From: hal@finney.org
Date: Thu Jun 21 2001 - 14:28:24 MDT
Robin writes, regarding the Pratt report on CYC:
> Immediately after mentioning that report, the article Eugene cited says:
>
> >But in other tests, Cyc blew away the competition as decisively as Eurisko's
> >space cruisers. In July 1998, the Pentagon put Cyc and a dozen other AI
> >systems through their analytical paces, giving each team a package of 300
> >pages of abstruse data to program in their systems and following up with a
> >series of complicated strategic queries. Cyc scored better than all the
> >other systems put together, according to the company, leading the Pentagon
> >to make it the core of a new experimental program aimed at developing large
> >knowledge bases.
>
> It would be nice to learn more about this competition. But assuming it
> was managed in good faith, this seems strong evidence that Cyc is much
> better than the competition.
I should have read the Times article more carefully. I get the Times
and was reading it while eating breakfast but didn't get to the very end
where it mentioned this result. (However it misstated the Pratt visit
as being in 1984 when it was of course in 1994.)
Actually I think this competition result is consistent with what Pratt
saw. CYC does a very good job at putting together facts if it knows them.
As long as the "ontology" (the set of concepts and words that is input to
the system) represents the area in question, it can find inconsistencies
and cross correlate different data bases. It apparently excels at that
and it sounds like this is what the Pentagon test required. Input 300
pages of data and then query the system on that data. This is exactly
what CYC (and, equally importantly, its trainers) have been practicing
for 20 years now.
But that's not really a test of common sense. What Pratt saw was
something else. Despite all the years of training, CYC's knowledge was
still extremely spotty. It knew that bread was food, but it didn't know
that bread wasn't drink. In fact it didn't know that food and drink are
normally mutually exclusive. It knew that lack of food caused hunger,
and that people could die of starvation, but it didn't know that hunger
and starvation were related.
It knew the relative sizes of all the planets, but not their actual
sizes. It knew that the earth had an atmosphere, but not that the sky
was blue.
Seemingly it all depended on whether someone had actually sat down and
put a particular fact into CYC. At the time at least, only a small
number of the facts had powerful logical conclusions embedded in them
(male -> masculine). Most of them just existed statically, and the only
connections were that the same ontological concept might be used in more
than one fact. That's the impression I got from the Pratt report, anyway.

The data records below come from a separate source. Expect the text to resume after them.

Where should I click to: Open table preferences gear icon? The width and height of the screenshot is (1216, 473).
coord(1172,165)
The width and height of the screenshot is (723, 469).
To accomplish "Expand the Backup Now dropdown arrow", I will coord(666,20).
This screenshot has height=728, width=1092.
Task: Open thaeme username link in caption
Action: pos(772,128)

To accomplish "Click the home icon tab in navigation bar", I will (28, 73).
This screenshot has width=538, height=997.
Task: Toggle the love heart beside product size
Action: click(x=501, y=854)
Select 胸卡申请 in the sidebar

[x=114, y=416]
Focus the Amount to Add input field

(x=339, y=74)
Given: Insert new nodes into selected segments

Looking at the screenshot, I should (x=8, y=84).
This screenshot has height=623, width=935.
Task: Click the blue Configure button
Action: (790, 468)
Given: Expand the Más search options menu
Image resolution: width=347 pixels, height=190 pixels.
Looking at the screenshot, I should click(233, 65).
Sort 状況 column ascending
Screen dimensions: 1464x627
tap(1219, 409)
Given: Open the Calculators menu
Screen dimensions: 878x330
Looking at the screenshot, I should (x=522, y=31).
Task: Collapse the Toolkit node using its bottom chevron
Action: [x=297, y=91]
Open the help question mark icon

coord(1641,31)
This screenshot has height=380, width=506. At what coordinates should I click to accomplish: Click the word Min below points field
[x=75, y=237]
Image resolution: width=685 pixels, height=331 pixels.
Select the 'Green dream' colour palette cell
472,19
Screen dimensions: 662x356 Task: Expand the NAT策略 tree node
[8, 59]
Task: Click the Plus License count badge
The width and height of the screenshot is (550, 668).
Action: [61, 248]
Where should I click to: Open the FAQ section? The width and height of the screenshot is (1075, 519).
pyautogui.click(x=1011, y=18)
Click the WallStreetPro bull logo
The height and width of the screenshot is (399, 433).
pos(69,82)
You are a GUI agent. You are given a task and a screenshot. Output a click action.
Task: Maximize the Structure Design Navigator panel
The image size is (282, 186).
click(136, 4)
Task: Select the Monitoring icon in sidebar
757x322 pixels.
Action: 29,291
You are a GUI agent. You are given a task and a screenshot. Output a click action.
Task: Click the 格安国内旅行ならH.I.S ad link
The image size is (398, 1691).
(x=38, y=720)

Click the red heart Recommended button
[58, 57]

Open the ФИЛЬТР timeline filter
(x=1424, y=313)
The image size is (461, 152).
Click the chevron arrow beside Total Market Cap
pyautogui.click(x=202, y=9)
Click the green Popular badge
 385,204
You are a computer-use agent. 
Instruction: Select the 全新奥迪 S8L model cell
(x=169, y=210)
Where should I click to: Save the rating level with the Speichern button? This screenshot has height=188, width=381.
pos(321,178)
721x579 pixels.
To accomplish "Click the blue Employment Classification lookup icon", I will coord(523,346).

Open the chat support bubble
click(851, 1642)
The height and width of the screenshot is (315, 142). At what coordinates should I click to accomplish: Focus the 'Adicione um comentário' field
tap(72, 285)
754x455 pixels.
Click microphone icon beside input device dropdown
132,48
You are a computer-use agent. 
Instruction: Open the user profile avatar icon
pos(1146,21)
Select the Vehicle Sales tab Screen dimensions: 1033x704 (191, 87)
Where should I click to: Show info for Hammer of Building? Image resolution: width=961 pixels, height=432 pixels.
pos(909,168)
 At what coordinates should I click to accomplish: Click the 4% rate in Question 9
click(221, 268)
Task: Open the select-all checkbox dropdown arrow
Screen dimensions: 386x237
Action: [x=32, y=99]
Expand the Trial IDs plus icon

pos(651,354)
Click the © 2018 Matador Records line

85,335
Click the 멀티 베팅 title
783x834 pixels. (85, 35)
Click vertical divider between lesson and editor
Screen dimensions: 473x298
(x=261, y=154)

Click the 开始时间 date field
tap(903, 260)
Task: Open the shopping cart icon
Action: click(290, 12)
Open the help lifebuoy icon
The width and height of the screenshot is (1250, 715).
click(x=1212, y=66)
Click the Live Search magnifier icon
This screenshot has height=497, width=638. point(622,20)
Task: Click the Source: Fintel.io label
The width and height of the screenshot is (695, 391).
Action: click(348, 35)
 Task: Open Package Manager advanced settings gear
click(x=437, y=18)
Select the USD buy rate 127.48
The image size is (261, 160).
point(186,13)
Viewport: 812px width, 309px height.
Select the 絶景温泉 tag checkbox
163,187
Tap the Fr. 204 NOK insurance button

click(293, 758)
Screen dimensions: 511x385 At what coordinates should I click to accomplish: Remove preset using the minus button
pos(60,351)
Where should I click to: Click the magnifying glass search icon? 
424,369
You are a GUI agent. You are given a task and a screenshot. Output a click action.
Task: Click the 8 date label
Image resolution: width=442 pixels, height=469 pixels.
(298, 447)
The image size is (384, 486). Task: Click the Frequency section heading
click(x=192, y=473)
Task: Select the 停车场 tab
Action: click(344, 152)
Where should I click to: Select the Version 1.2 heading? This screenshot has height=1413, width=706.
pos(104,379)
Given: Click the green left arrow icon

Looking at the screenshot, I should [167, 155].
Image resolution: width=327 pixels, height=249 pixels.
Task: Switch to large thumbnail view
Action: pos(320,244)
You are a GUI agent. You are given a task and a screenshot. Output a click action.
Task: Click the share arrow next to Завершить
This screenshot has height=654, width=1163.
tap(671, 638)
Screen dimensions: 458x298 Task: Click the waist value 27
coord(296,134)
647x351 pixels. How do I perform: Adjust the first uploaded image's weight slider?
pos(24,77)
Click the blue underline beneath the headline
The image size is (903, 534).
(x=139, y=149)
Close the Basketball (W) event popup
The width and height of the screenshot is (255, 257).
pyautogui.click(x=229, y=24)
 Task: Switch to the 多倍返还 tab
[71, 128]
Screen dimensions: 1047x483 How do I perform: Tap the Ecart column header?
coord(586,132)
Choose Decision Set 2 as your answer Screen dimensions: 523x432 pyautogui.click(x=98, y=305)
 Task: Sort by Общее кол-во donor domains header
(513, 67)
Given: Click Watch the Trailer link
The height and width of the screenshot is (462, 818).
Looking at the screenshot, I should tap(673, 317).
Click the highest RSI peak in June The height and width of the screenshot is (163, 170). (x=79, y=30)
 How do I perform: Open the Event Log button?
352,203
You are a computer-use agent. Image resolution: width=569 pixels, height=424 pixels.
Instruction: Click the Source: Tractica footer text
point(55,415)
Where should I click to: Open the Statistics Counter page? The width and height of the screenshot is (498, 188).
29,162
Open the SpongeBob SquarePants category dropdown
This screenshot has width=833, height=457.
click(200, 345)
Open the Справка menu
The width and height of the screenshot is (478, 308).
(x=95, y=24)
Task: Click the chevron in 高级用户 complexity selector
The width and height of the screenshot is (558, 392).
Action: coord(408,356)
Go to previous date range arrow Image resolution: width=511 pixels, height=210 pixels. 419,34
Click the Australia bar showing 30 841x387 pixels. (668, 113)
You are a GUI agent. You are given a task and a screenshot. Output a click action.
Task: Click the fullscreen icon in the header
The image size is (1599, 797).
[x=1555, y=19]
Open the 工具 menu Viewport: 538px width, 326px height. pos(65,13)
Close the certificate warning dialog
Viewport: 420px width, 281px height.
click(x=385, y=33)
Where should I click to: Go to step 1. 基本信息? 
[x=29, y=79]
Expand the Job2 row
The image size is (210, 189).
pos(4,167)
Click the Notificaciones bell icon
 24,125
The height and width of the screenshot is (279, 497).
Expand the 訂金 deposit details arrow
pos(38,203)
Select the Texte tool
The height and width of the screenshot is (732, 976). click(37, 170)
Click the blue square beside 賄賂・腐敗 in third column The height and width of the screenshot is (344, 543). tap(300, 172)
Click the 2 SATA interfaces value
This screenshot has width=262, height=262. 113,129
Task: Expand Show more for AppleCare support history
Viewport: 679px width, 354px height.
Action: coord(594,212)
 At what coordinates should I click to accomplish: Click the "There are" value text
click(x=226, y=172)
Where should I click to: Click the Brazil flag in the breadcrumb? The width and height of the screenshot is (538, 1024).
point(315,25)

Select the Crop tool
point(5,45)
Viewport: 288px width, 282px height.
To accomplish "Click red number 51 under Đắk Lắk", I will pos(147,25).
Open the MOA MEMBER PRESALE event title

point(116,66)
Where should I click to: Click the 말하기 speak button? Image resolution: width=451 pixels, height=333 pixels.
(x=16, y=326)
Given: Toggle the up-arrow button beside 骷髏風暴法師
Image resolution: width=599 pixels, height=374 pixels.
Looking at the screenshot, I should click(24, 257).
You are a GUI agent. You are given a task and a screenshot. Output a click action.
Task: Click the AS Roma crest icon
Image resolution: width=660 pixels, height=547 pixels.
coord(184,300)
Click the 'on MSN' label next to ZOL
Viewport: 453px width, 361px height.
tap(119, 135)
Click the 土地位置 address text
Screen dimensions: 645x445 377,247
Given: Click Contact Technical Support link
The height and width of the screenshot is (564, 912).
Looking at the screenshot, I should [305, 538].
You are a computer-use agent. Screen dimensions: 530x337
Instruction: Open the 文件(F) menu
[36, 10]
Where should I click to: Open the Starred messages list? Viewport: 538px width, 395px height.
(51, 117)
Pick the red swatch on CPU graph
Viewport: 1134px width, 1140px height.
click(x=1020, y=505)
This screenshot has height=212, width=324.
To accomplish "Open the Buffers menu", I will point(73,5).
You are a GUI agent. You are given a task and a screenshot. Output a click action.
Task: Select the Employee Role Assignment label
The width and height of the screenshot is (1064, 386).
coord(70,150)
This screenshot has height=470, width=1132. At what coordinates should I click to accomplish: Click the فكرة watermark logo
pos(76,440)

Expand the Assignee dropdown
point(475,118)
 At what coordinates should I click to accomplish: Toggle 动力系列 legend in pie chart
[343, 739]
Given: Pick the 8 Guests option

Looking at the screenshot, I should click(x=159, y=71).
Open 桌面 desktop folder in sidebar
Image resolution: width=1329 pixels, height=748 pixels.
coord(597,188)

The database is now 1.4 million assertions, 3 times bigger now then
when Pratt was there. It's not clear that this is strictly comparable
because shortly before Pratt's visit they had shrunk the database by a
factor of 4 by eliminating redundancies. But assuming that the database
was reasonably compact at the time of Pratt's visit, it seems unlikely
that the current knowledge base could be much more than 3 times larger.
Would a three-fold improvement of coverage have made a qualitative
difference in what Pratt saw? I am skeptical. CYC's coverage seemed
less than 1/3 of what Pratt had been led to expect by Lenat's optimistic
reports. He had a list of questions prepared and they didn't even get
into it, really, the questions being obviously far beyond what could
be expected.
> Surely Cyc is not as good as many people
> expect it to be, but it may be far better than they have any right to
> expect it to be. Cyc is probably still a long way off from getting "most"
> of common sense knowledge, but it is also probably much farther along that
> the other efforts.
Even if it is farther along, the relevant question is whether it is far
enough along to be useful at applying common-sense knowledge. That's
been the hard nut which CYC has hoped to crack all along. Clearly that
was not true in 1994, with half a million rules. Maybe things will be
different today.
> It is all well and good for Vaughan Pratt to call for
> more objective measures of progress, but if he thinks it so important maybe
> he should roll up his sleeves and create such better measures.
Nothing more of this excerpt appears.